Likelihood Principle
A Likelihood Principle is a mathematical principle that asserts that all of the information in a sample is contained in the likelihood function.
- See: Bayesian Statistics, Statistical Inference, Information, Sampling (Statistics), Likelihood Function, Conditional Probability Distribution, Probability Density Function, Random Variable, Stopping Rule.
References
2014
- (Wikipedia, 2014) ⇒ http://en.wikipedia.org/wiki/Likelihood_principle Retrieved:2014-5-30.
- In statistics, the likelihood principle is a controversial principle of statistical inference which asserts that all of the information in a sample is contained in the likelihood function.
A likelihood function arises from a conditional probability distribution considered as a function of its distributional parameterization argument, conditioned on the data argument. For example, consider a model which gives the probability density function of observable random variable X as a function of a parameter θ.
Then for a specific value x of X, the function L(θ | x) = P(X=x | θ) is a likelihood function of θ: it gives a measure of how "likely" any particular value of θ is, if we know that X has the value x. Two likelihood functions are equivalent if one is a scalar multiple of the other. The likelihood principle states that all information from the data relevant to inferences about the value of θ is found in the equivalence class. The strong likelihood principle applies this same criterion to cases such as sequential experiments where the sample of data that is available results from applying a stopping rule to the observations earlier in the experiment. [1]

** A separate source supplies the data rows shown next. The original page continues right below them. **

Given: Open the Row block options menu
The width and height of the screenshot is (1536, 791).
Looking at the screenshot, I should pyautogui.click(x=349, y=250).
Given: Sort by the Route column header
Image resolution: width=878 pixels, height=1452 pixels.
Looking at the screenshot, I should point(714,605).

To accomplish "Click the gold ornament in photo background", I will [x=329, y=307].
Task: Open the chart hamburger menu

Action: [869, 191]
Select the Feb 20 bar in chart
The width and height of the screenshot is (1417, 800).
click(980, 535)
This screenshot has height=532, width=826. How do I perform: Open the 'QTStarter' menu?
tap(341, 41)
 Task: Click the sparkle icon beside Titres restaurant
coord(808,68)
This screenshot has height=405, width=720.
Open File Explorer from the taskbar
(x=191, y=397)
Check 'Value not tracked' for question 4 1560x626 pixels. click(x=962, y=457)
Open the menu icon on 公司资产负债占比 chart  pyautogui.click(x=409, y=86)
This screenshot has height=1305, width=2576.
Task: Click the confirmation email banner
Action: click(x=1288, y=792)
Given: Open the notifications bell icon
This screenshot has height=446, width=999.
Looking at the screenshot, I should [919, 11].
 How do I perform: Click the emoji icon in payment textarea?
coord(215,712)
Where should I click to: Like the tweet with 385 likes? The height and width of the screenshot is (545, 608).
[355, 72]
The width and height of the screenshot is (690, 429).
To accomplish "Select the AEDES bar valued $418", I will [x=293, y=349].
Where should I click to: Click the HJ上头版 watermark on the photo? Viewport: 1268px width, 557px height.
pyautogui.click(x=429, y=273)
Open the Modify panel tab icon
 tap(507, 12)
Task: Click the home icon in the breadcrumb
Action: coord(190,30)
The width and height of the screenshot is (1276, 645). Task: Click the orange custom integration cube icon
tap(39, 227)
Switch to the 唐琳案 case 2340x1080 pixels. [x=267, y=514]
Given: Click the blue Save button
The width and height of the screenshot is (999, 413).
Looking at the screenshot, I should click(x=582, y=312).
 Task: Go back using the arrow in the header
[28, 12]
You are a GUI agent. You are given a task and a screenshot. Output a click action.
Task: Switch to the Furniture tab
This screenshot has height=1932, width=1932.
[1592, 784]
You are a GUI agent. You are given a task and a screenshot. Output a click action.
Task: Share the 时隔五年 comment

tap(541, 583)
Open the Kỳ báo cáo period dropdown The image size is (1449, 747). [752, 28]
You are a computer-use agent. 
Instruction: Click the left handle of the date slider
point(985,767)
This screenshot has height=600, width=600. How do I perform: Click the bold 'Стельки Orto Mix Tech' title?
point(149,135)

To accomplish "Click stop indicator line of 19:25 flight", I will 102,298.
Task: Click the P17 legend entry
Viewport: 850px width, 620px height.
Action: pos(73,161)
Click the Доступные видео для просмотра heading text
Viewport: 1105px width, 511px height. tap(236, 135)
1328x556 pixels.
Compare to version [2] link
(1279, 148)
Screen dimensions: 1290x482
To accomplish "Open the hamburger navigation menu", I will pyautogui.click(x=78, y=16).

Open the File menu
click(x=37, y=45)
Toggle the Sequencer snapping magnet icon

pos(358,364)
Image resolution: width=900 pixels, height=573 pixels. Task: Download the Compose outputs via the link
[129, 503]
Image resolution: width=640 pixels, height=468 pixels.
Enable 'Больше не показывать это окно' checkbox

- In statistics, the likelihood principle is a controversial principle of statistical inference which asserts that all of the information in a sample is contained in the likelihood function.
- ↑ Dodge, Y. (2003) The Oxford Dictionary of Statistical Terms. OUP. ISBN 0-19-920613-9
2017
- http://www2.isye.gatech.edu/~brani/isyebayes/bank/handout2.pdf Retrieved:2017-12-3.
- In the inference about θ, after x is observed, all relevant experimental information is contained in the likelihood function for the observed x. Furthermore, two likelihood functions contain the same information about θ if they are proportional to each other.